I had visited this church several times, mostly at night like this, and though I didn’t believe in Christianity, or Judaism for that matter, much less anything else, I was starting to believe in churches and the elaborate power of Art: the way these walls had been constructed, with their fluorescent domes, and the way that milky orange light of Jerusalem filters through the leaded glass panes. Hemingway had seen it at Chartres, in the swirling clouds of El Greco, and possibly, once, in a war.
I had no idea what I was doing in Jerusalem, much less in reading this book, but I was captivated there and stayed up the rest of the night. And, of course, I kept picturing that flashlight, that blinding white glow from the gun.
Fifteen years later, I’ve written a novel about the Israeli army, in which I once, fleetingly, served. Like Robert Jordan in For Whom the Bell Tolls, I volunteered. Unlike Robert Jordan, I didn’t die, and if I had to ascribe a motivation to my effort, which I can’t, it wouldn’t be the service of a cause, antifascism or otherwise, but rather for the experience of art: to understand what it’s like to be in an army, and to try to set it down in a book.

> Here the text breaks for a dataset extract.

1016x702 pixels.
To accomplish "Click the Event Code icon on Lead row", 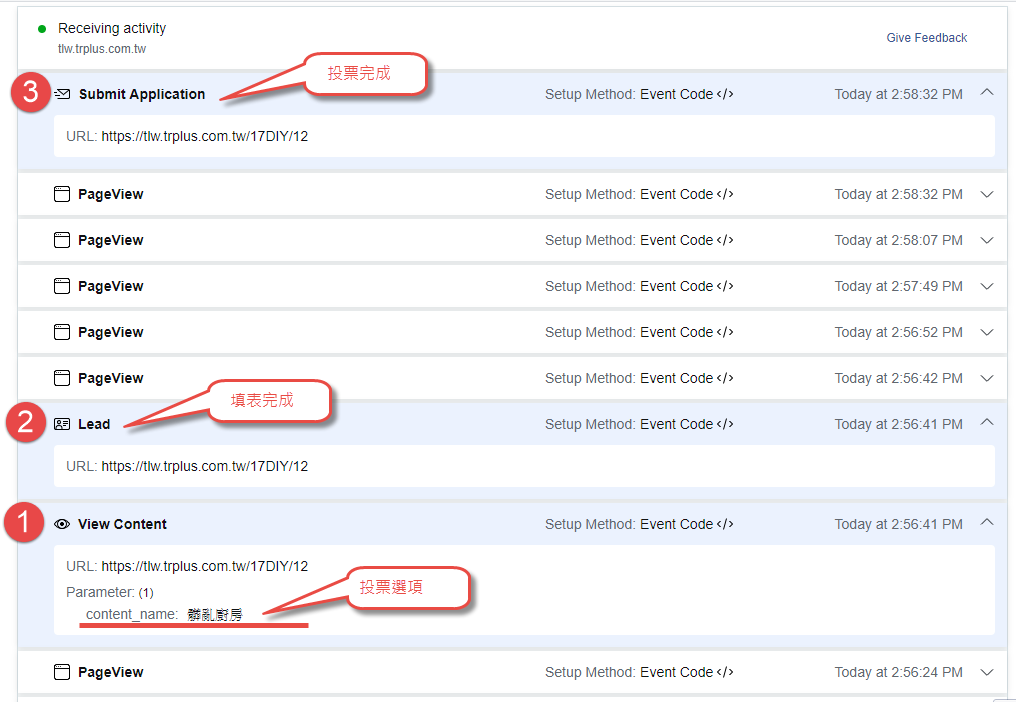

I don’t know if I succeeded in that effort—the book still hasn’t come out—but, like Robert Jordan, for the past fifteen years, I’ve been singularly committed to its cause. And what I fear is what I fear Robert Jordan might have feared: that someone might stop to examine the futility of this, or wonder why I’ve done what I’ve done.
The answer, I think, is in the art, in the gleaming, final product, the way the light filters in through the panes, and you know, in spite of yourself, and in spite of others’ thoughts, that the beauty itself is complete.
Certainly, if you stop to inspect it, a book is just sentences, lines. Tiny globules of ink, even. I can’t say it portends any truth.
“Painting is a duality and abstract painting is an entirely aesthetic thing,” Bacon once wrote. “It always remains on one level. It is only really interesting in the beauty of its patterns or its shapes.”
To that, Robert Jordan might add:
It was something that you had never known before but that you had experienced now and you gave such importance to it and the reasons for it that your own death seemed of complete unimportance.
I can’t in retrospect say what my novel might mean, or how anyone else could interpret it, or why I even wrote the damn book, much less devoted fifteen years of my life, or even, by some accounts, ventured to risk my life. But the answer, I think, lies in Head VI, in that nude-model portrait, in the “beauty” of “patterns” and “shapes.”
That alone, I’d guess, is good reason, and reason enough never to read it again.